Product design or industrial design is a big deal for any country. You know those labels you read on the back of a product? Maybe you’ve seen some that read Made in the U.S.A. Made in Switzerland. Or more popular, Made in China? All of these have a certain value and a different connotation to them, regardless of how good the product actually is.
Now off the bat, you can tell which one has a negative connotation to it, but most products, especially technology actually have a very subjective creation story behind them. You see, most technology isn’t just MADE in a specific country. iPhones for example, that are quote, “made in China” are assembled in China, but could have some parts from Thailand, some from Europe, but was designed in California. So there are many outlets from which any given product is created.
China is looking to remove itself from that negative connotation, a push for quality that resembles a time when Japan sought out the same goal back in the 20th Century.
To understand what it was like for Japan, let’s scrub the timeline back, all the way to the beginning of World War II.
Japan was at the brink of war, the country’s quality measure of products was broken up into 3 tiers. Japan’s priorities were shifted at this time, so the lowest tier was Japan’s consumer goods that were exported to other countries, this is what led to Japan’s initial reputation of a subpar quality of goods.
The second tier at the time was the quality of military hardware and supplies, now this one was obviously important for Japan, so the military had its best engineers, materials, and its quality subsequently competed with other countries.
Finally, the highest quality tier was that of the ancient Japanese tradition of fine craftsmanship in handmade goods.
Let’s scroll the timeline back a little further to the 16th-Century. Dutch and Portuguese explorers had just reached the Japanese archipelago. Their discovery led to discovering Japanese crafts such as woodblock prints, paper, and lacquerware, among other products. These were found to be far superior to anything known in Europe.
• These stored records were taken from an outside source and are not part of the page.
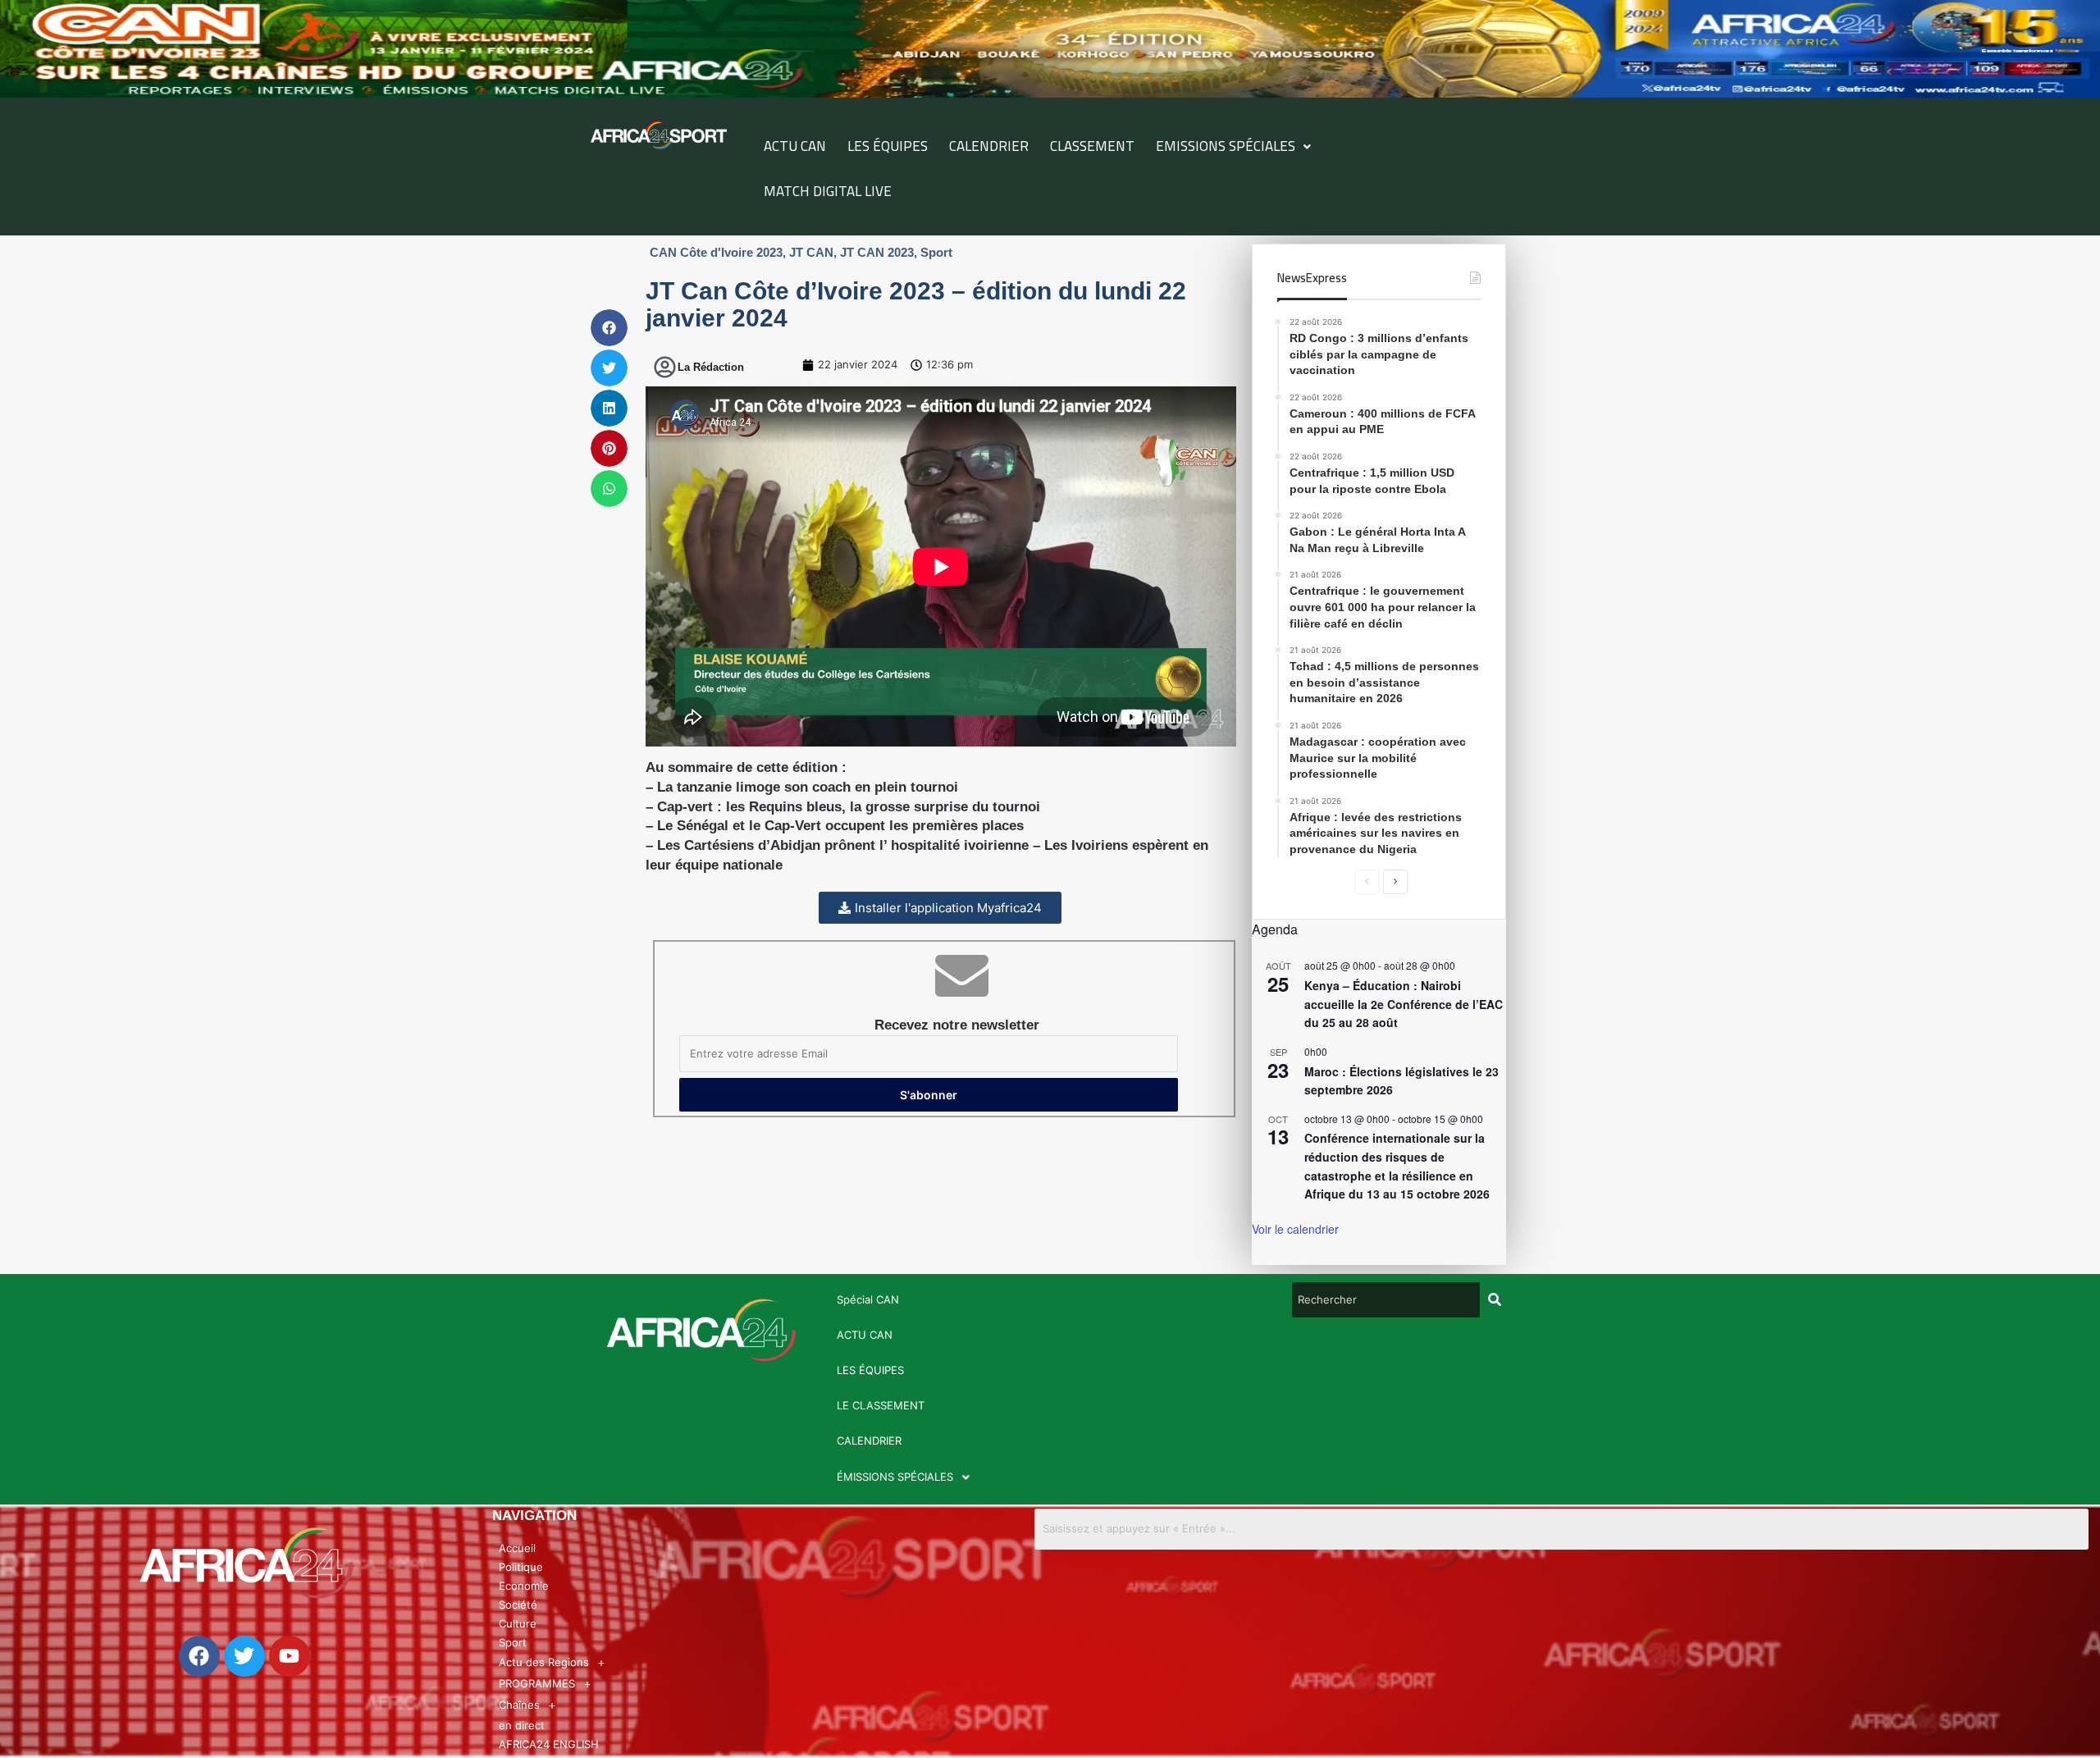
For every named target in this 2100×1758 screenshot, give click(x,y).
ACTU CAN (795, 146)
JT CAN (811, 252)
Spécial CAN (868, 1299)
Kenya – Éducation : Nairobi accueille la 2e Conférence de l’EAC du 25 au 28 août (1403, 1003)
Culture (517, 1623)
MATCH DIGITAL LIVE (828, 191)
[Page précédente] (1366, 882)
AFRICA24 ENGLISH (549, 1744)
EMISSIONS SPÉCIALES (1225, 146)
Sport (936, 252)
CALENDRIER (989, 146)
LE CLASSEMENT (880, 1405)
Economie (524, 1585)
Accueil (517, 1548)
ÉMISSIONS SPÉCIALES (895, 1476)
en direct (522, 1725)
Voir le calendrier (1295, 1229)
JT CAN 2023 (877, 252)
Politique (521, 1566)
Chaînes (519, 1704)
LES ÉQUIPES (887, 146)
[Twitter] (244, 1656)
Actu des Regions (544, 1662)
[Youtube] (289, 1656)
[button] (1233, 146)
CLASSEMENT (1092, 146)
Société (518, 1604)
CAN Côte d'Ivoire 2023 (716, 252)
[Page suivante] (1395, 882)
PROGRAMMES (537, 1683)
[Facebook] (199, 1656)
This is what set the bar for what Japanese products were truly destined for: quality.
When Japan lost the war, it was clear that they were doing something wrong, and they sought out that change.
1954.
The Japanese Federation of Economic Organizations was held and two American men were invited. W. Edwards Deming and Joseph M. Juran, both engineers and management consultants in the U.S.
140 chief executives from the largest manufacturing companies in Japan attended. Juran tells the Japanese executives two key ideas that would change the way Japan viewed its products, created, and delivered them.
The first idea was quality management, this involved managing for quality by its design and how to inspect them for defects BEFORE it reaches the hands of consumers.
The second key idea was to analyze and supervise the manufacturing process. This solution allowed products to be seen as they are being created to locate the source of defects, fix them, which created a virtually defect-free product from the starting point.
Improving the production process improves the quality of products. Inspections require less work as they aren’t finding as many defects, so it works great in both ways.
And that is exactly where Japan honed in on. The birth of the Quality Revolution.
During Juran’s stay in Japan, he suggested that Japanese companies try to find ways for companies to train their employees on quality improvement and control. They listened.
This led to a full swing of a quality revolution. The senior executives of those very companies took charge of managing the quality. Listed on their business plans were quality goals, and each action headed directly into a sustainable lead in quality.
By the time the 1950s roared in, U.S. companies could not compete with Japanese prices for products, and this boom of Japanese quality later in the decade, caught U.S. companies completely off-guard.
One notable U.S. company that was thrown off immensely was the Xerox Corporation. It reigned in its golden years as a powerful company. Everybody wanted Xerox copies in their office but needed to lease a Xerox machine to get one. Executives of the company had many measures of metering sales, costs, profits, but nothing to show customer satisfaction. It was failing, as the machines would malfunction or completely break altogether, and regularly.
Xerox was able to acquire some insight on this matter but they made a poor choice, they created a service that would fix the broken Xerox machine. This didn’t sit well with the customers. They just wanted a product that was designed properly and wouldn’t need to be serviced from the get-go.
This same story occurred with other companies around the U.S., one prominent example was in the color television industry. In 1950, roughly 30 U.S.-owned companies were producing them, but by the ’80s only one company still stood.
This led Japanese companies to rush in, take action, and compete. In the 1950s, Japanese cars had such poor quality that they could barely be sold in the United States. After implementing the quality improvement method throughout the leading industries, year after year, it added up. And in 1975, after more than two decades of hard pushing through quality products, the Japanese leveled up with and even surpassed U.S. automakers in product quality.
What the U.S. once had, in terms of quality and the status most U.S. companies attained in the early half of the 20th century became battered. It was imminent for the U.S. to finally have competition but to the consumer’s benefit, competition leads to a greater reach among all companies and it creates better products from it.
As Juran puts it, “Our need is not to redesign our culture. Our need is to intensify what these companies have shown us what we can do.”
The phrase “Made in Japan” used to have a comparative connotation to subpar quality. But with Japan’s evergrowing improvement in its standards and persistence of change, it became one of many factors as to why Japan’s push for greater design evolved. To this day, Japanese industrial design continues to be a fundamental influence throughout today’s world.